The United States welcomed on Thursday Russian President Vladimir Putin’s upcoming talks with his Armenian and Azerbaijani counterparts that are meant to defuse increased tensions in the Nagorno-Karabakh conflict zone.
“We welcome Putin’s initiative to meet with the presidents of Armenia and Azerbaijan,” James Warlick, the U.S. co-chair of the OSCE Minsk Group, wrote on his Twitter page. “We urge strict respect for the ceasefire.”
The separate talks scheduled to take place in Sochi on Saturday were announced by Russian Foreign Minister Sergey Lavrov on Monday following an upsurge in deadly fighting between Armenian and Azerbaijani forces. Lavrov did not rule out the possibility of a trilateral meeting between Putin, Armenia’s Serzh Sarkisian and Azerbaijan’s Ilham Aliyev.

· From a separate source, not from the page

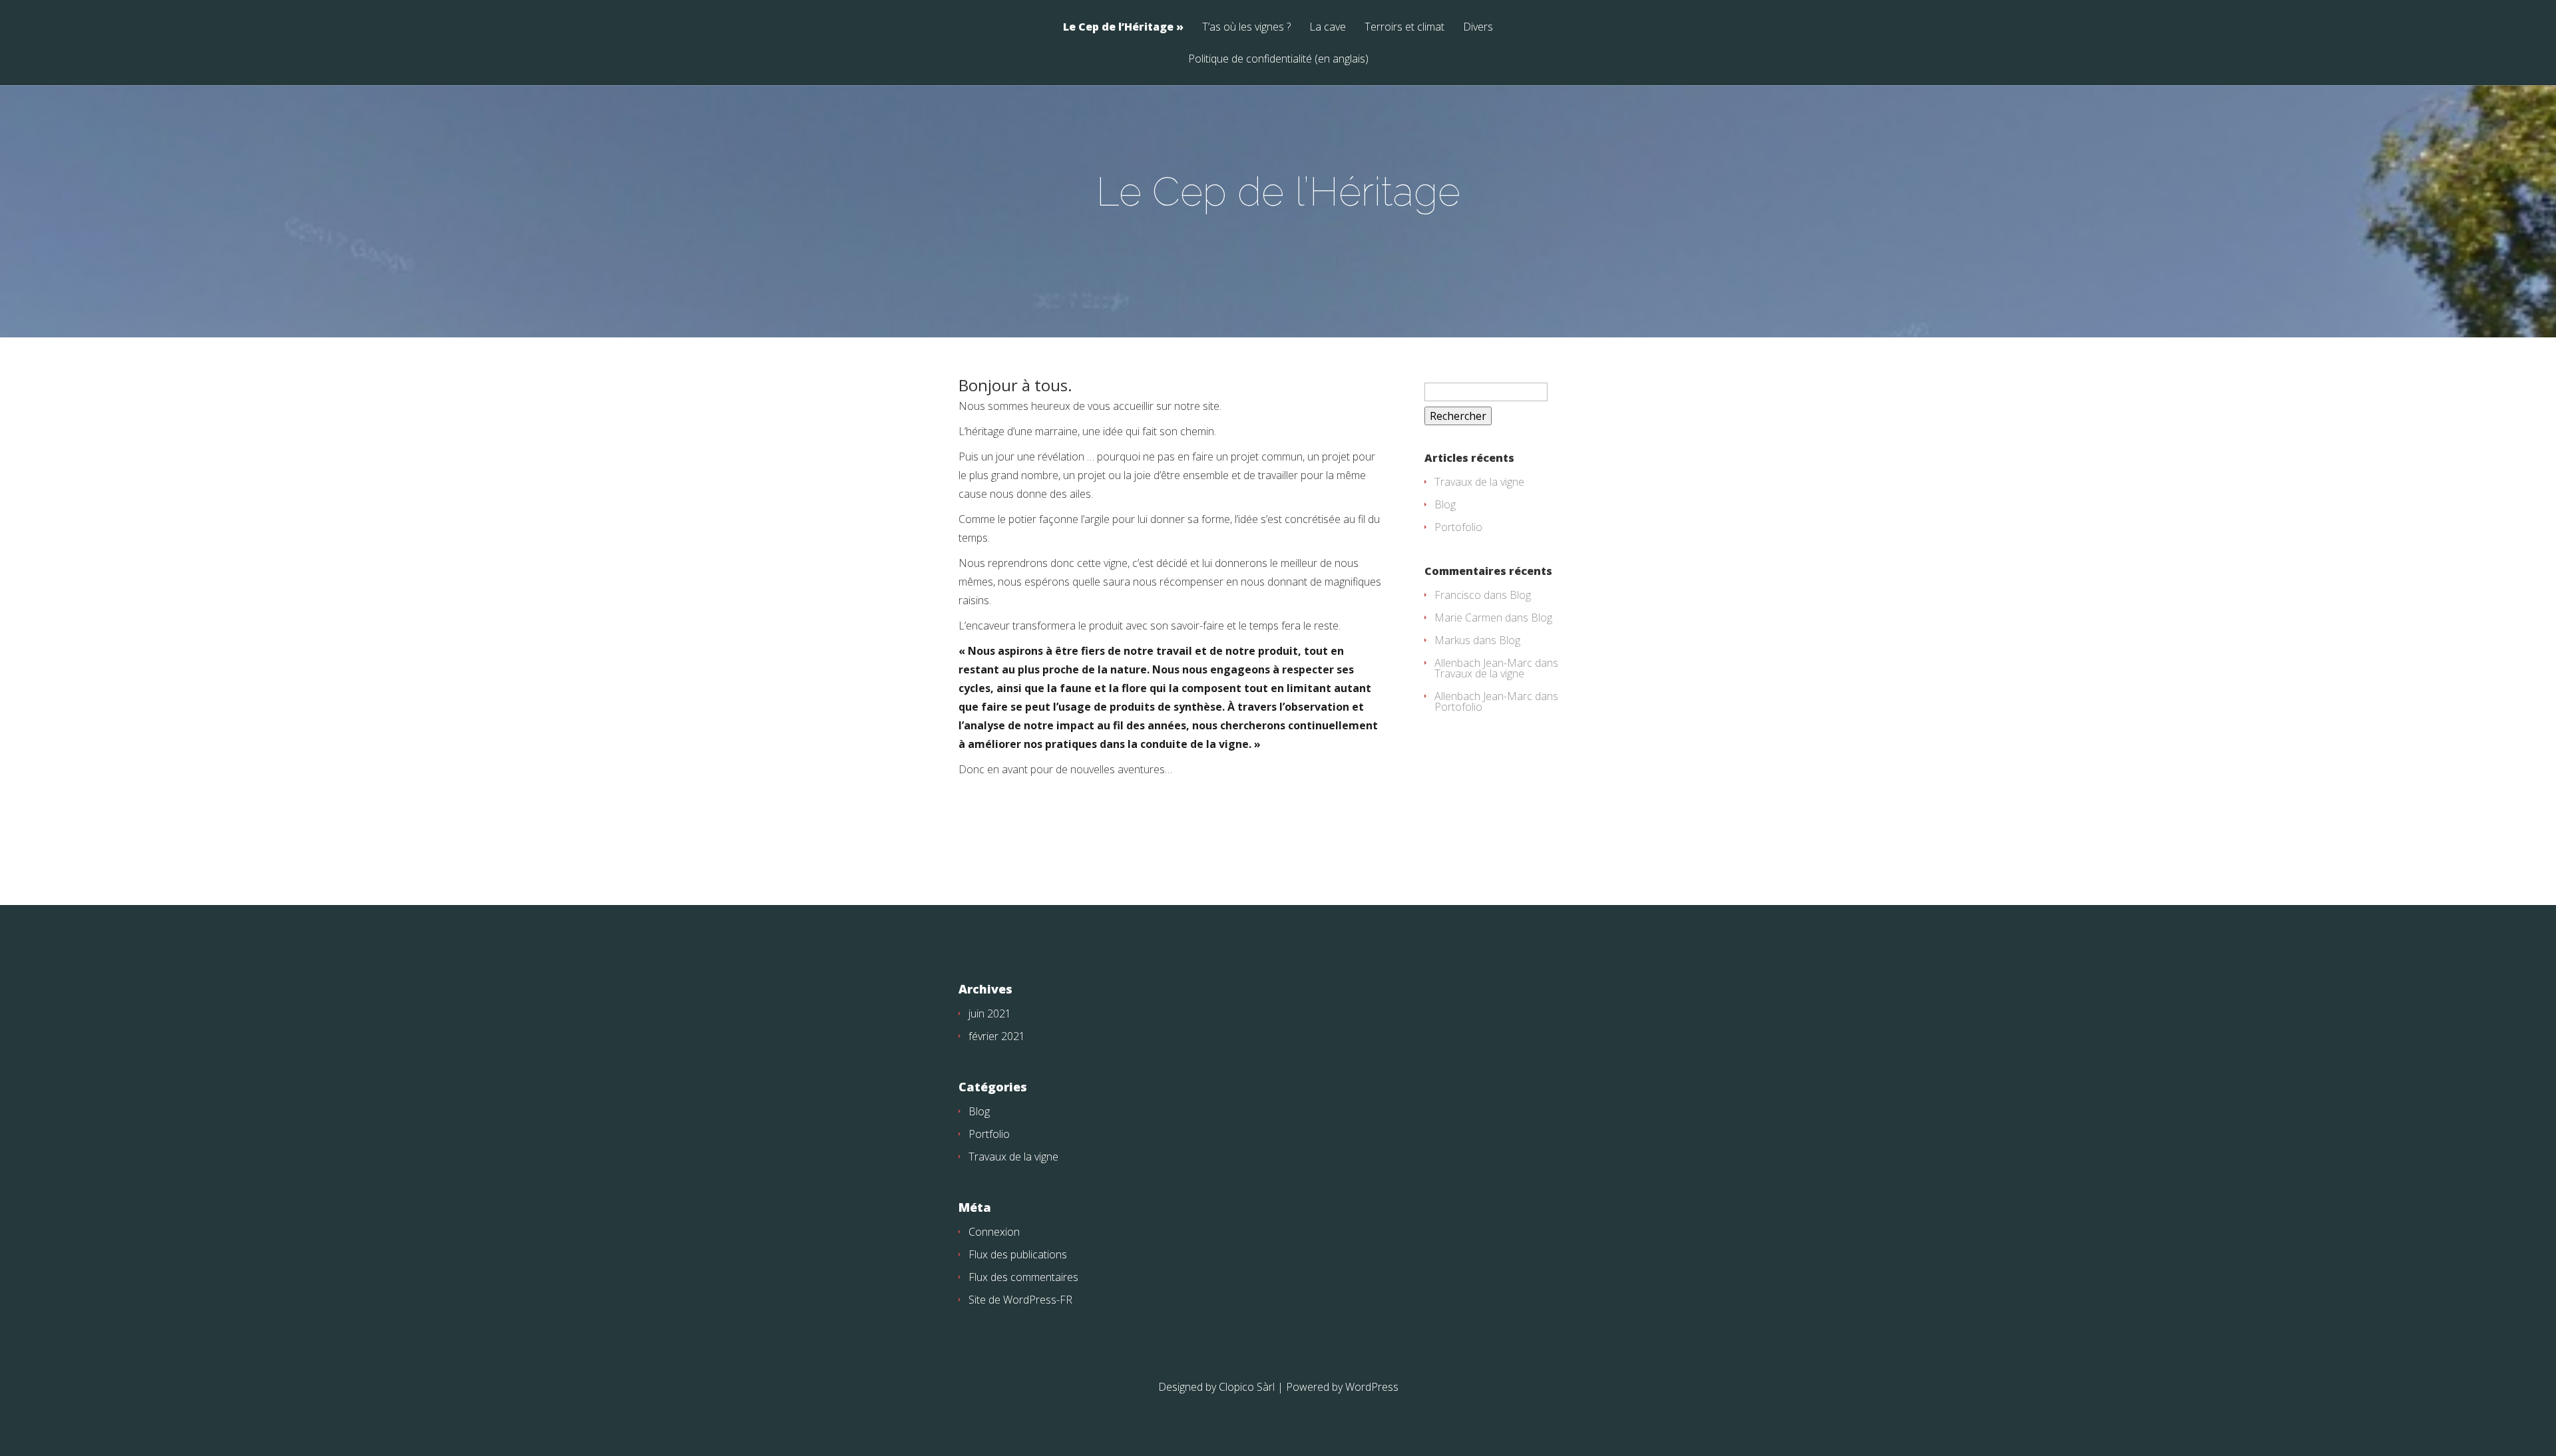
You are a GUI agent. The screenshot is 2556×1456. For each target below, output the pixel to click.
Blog (1445, 504)
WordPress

Sarkisian on Thursday expressed readiness to meet Aliyev through a statement by his press office that announced his impending departure to Sochi. It said a trilateral meeting should focus on “issues related to the peaceful settlement of the Nagorno-Karabakh conflict, as well as the situation resulting from the recent escalation fomented by Azerbaijan.”
“Convinced that there is no alternative to a negotiated settlement, the Armenian side has always been in favor of high-level meetings,” added the statement.
Belarus -- President Of Azerbaijan Ilham Aliyev and his Armenian counterpart Serzh Sarkisian at the summit meeting of the Supreme Eurasian Economic Council in Minsk, October 25, 2013
Later in the day, the chief of the Armenian presidential staff, Vigen Sargsian, met with the U.S. and Russian ambassadors and the French charge d’affaires in Yerevan to discuss the most recent Karabakh-related developments. A joint statement by the diplomats representing the Minsk Group co-chair countries said Sargsian “provided an update on the current situation.” It said they “expressed their hope the upcoming meetings in Sochi will contribute to the peaceful settlement of the conflict.”
Aliyev’s office issued no statements on the Sochi talks. The Azerbaijani leader posted instead dozens of tweets blaming the Armenian side for the latest escalation and threatening it with a full-scale war. “The war is not over. Only the first stage of it is. But the second stage may start too,” read one of them.
It was announced earlier this week that Warlick and fellow diplomats from Russia and France co-chairing the OSCE Minsk Group will not be present at Putin’s meetings with Sarkisian and Aliyev.
“We hope for constructive and positive meetings in Sochi,” Foreign Minister Edward Nalbandian told RFE/RL’s Armenian service (Azatutyun.am) after a weekly cabinet meeting in Yerevan on Thursday. “But its results depend on Azerbaijan’s mood, on whether it will get back on the constructive path.” Nalbandian declined to comment further.
For his part, Defense Minister Seyran Ohanian suggested on Wednesday that the Sochi talks represent an opportunity to resume Armenian-Azerbaijani dialogue. “We all understand that dialogue is the necessary condition for a political settlement,” he told a news conference.
Still, Ohanian cautioned that while the talks initiated by Putin could ease tension on the frontlines they are unlikely to preclude further ceasefire violations.